EDITORIAL: Mytheresa online deal is a luxury Richemont can’t afford

Picture: REUTERS/DENIS BALIBOUSE
Picture: REUTERS/DENIS BALIBOUSE

Luxury brands conglomerate Richemont has kicked its costly online retailing ambitions further down the road.

And what a bumpy information superhighway it’s been for the owner of some of the best-known luxury brands, including Cartier, Montblanc, Vacheron Constantin and Van Cleef & Arpels. In fact, the Rupert family, the controlling shareholder at Richemont, must rue the day the group pitched its first investment into online luxury goods retailer Net-a-Porter almost 15 years ago.

The deal might, initially, have held merit on paper, spurring online marketing of Richemont’s coveted jewellery, watch and fashion brands, as well as creating a sprawling independent platform for luxury goods sales. The latter — a proverbial Amazon for luxury brands — would always be a bit difficult to peddle, with Richemont the commanding shareholder.

With Net-a-Porter suffering a few periods of disconcerting underdelivery, a decision was made to bulk up through a merger with another top-end online retailer, Yoox, in early 2015. New-look Yoox Net-a-Porter (YNAP) — in which Richemont retained a commanding shareholding — initially looked to have quite an imposing online presence. But again profitable traction proved elusive.

Two years ago Richemont offered what appeared to be an elegant solution: proposing to sell its 47.5% stake in YNAP to then fast-growing online retailer Farfetch. The deal would have let Richemont retain a significant minority stake in the enlarged business.
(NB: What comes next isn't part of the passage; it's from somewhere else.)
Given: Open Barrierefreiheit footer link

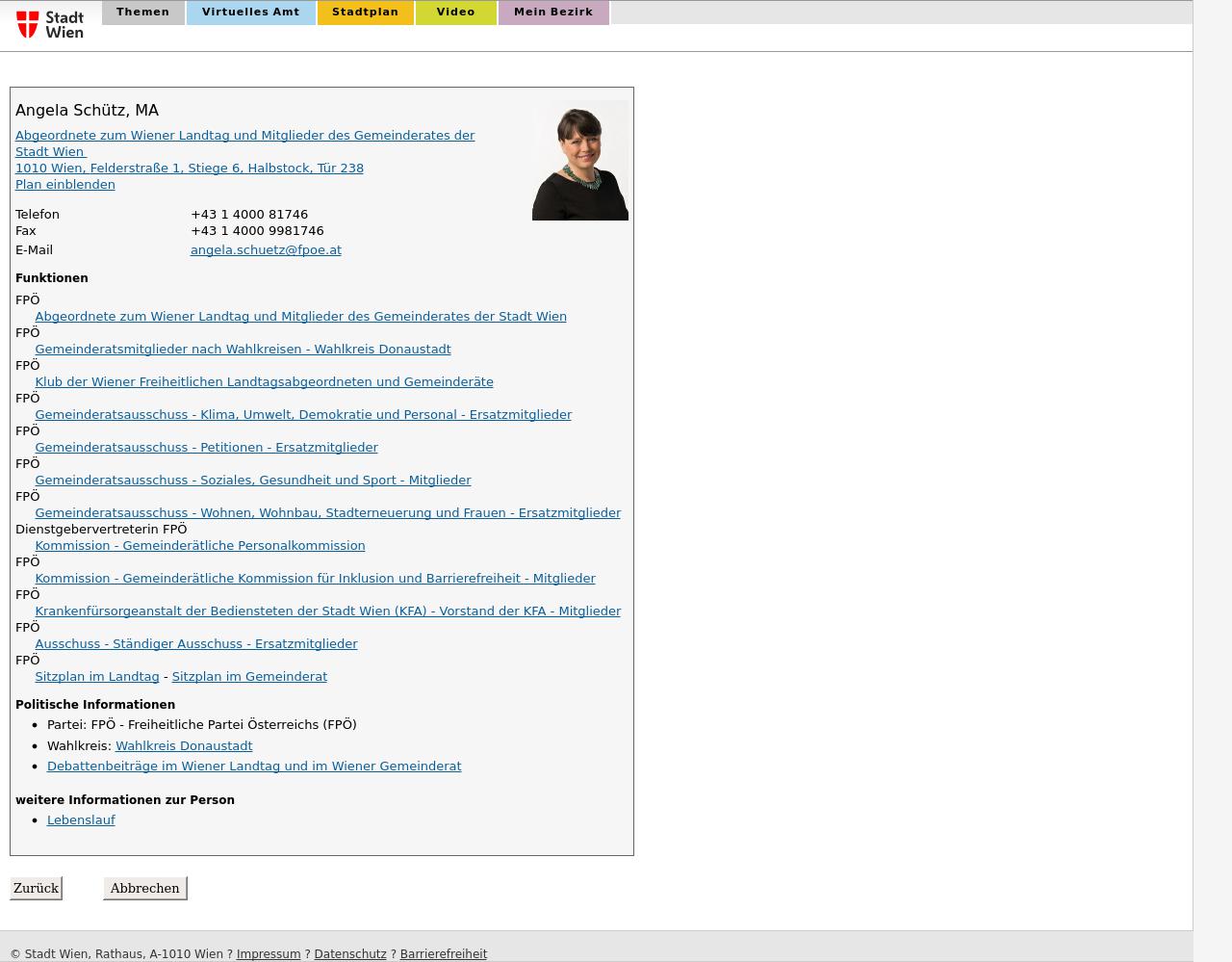Looking at the screenshot, I should [443, 954].
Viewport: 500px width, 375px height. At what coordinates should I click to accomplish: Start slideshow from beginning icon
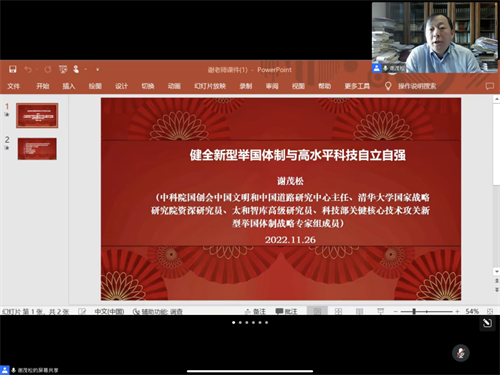(x=63, y=69)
But then Farfetch unfortunately hit the skids, and the deal was called off.

The group will retain a rather significant 33% stake in the merged entity

The latest proposal sees Richemont continuing its habit of ushering YNAP towards another online retailer — this time the saintly sounding Mytheresa. While more than a few pundits might have preferred Richemont to make a clean break with its online endeavours, the group will retain a rather significant 33% stake in the merged entity. Richemont will also need to provide a not insubstantial revolving credit facility of €100m — despite handing over a business with no financial debt and €555m in cash to Mytheresa.

Richemont reckons the transaction creates a multibrand digital group of significant scale and global reach as well as exceptional customer centricity. The group might easily have said the same thing at the time of the Yoox/Net-a-Porter plan and the proposed transaction with Farfetch. With hindsight, we know niche online retailing can be a tough gig.

Interestingly, Richemont’s one-third shareholding in Mytheresa is subject to a one-year lock-up clause, which is then followed by a further year during which “only certain limited sale transactions may take place”. For the moment, then, Richemont shareholders will probably fixate on the statement that “Richemont currently expects the writedown of YNAP net assets to amount to approximately €1.3bn”.

An honourable online outcome — at least in the medium term — will depend on movements in the share price of Mytheresa’s parent company. After peaking at $34.50 in early 2021 (just after an IPO), the MYTE share price has dribbled down to less than a fifth of that high. The share did appear to bottom late last year at $2.45, and has increased 100% in the year to date. Some heart can also be taken from the 55% perk-up following the announcement of the YNAP acquisition.

In truth, it’s all relatively small fry for Richemont, which recently reported a net cash pile of €7.3bn at the end of June. However, sorting out the YNAP legacy is symbolically important for a group that arguably might have done better by just sticking to its core jewellery and watchmaking maisons.